With the beauty outside my window and the inner sense of beautiful moments in past memories, I know they matter. Consider beauty. As Prof. Wright suggests:
Whether it’s a sunset or a symphony, the smile of a child or bunch of spring flowers, beauty makes us more alive. We know it matters. If you live in a prison cell, or the corporate prison cells of the brutalist buildings in old Eastern Europe, the stripping away of beauty is dehumanising. But, as with justice, even when we celebrate and relish beauty, it doesn’t last. The sunset fades. The smiling child becomes a bitter adult. The flowers wither. The music stops. The darkness closes in, making us wonder if what we thought was delight was a random evolutionary quirk, a vestige of ancestral needs, or whether, still worse, Sartre was right and the whole thing is a sick joke at our expense. We are drawn to beauty as to a magnet, but it disappears like a mirage. Why?
The human vocation, the calling of humanity, is to be about the restoration of these seven signposts. In so doing, we become New Creation people. These ‘Vocations’ are ways forward; ways to focus on what may have been lost through the previous centuries’ twists and turns. The Church itself has gotten lost and has absorbed the prevailing atmosphere of Epicurean and Platonic thought. It doesn’t work to care only about ‘our heavenly home’, which is more Plato than Christian. No, the Christian is about living out the vocation, bringing beauty and noting it whenever possible. That is just one calling among the seven that Prof. Wright suggests.
As I write this, the beauty around me is inescapable and it calls forth the sense of ‘the grandeur of God’. Have we become too busy to see it? Have we become so pragmatic in our churches that we are more about ‘church tasks’ and in the process have we forgotten our calling? Perhaps the ‘Seven Signposts’ have never been discussed in your circle of influence. Maybe it is time to do so.
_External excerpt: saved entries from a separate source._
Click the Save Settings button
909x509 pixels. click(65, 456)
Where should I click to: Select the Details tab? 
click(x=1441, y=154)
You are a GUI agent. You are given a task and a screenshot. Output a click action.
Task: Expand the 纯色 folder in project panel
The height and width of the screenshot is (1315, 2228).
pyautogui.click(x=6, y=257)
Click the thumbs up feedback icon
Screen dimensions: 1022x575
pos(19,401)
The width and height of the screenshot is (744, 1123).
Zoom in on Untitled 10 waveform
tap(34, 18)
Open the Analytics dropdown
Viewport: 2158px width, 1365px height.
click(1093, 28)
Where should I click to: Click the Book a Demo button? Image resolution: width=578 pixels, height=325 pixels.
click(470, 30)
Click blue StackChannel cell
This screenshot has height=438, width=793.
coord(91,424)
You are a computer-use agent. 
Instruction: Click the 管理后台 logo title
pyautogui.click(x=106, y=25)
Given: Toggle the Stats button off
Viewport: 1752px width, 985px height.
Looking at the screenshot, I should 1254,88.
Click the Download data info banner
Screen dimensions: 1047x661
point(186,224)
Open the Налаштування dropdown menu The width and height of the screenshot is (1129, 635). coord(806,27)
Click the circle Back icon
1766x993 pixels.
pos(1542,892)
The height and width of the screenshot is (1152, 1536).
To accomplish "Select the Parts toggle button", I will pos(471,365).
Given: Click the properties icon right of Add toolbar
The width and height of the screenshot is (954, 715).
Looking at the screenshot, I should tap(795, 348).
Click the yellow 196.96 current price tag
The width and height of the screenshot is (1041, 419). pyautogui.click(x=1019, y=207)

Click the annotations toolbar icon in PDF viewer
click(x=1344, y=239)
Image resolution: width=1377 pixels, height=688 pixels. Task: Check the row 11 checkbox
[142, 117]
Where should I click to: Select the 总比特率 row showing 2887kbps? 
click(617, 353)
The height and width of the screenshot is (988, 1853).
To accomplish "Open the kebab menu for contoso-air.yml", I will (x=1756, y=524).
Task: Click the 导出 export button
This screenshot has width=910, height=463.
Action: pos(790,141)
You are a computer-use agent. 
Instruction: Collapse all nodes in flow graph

A Postscript: I am reminded of a trip my wife and I took to Vancouver, British Columbia. It was my goal to visit James Houston and spend time talking to him. He was one of the driving forces behind the founding of Regent College. His wife, Rita, was a wonderful host to us. She also gently scolded me about how my wife, who was off to see Butchart Gardens, on Vancouver Island, made the better choice than I, who wanted to talk about theology. She said there is much to be learned out in the gardens that you won’t get in books. While James Houston and I had a delightful time, I now wonder what I lost in choosing to be inside rather than observing the beauty of the exquisite gardens just a ferry ride away.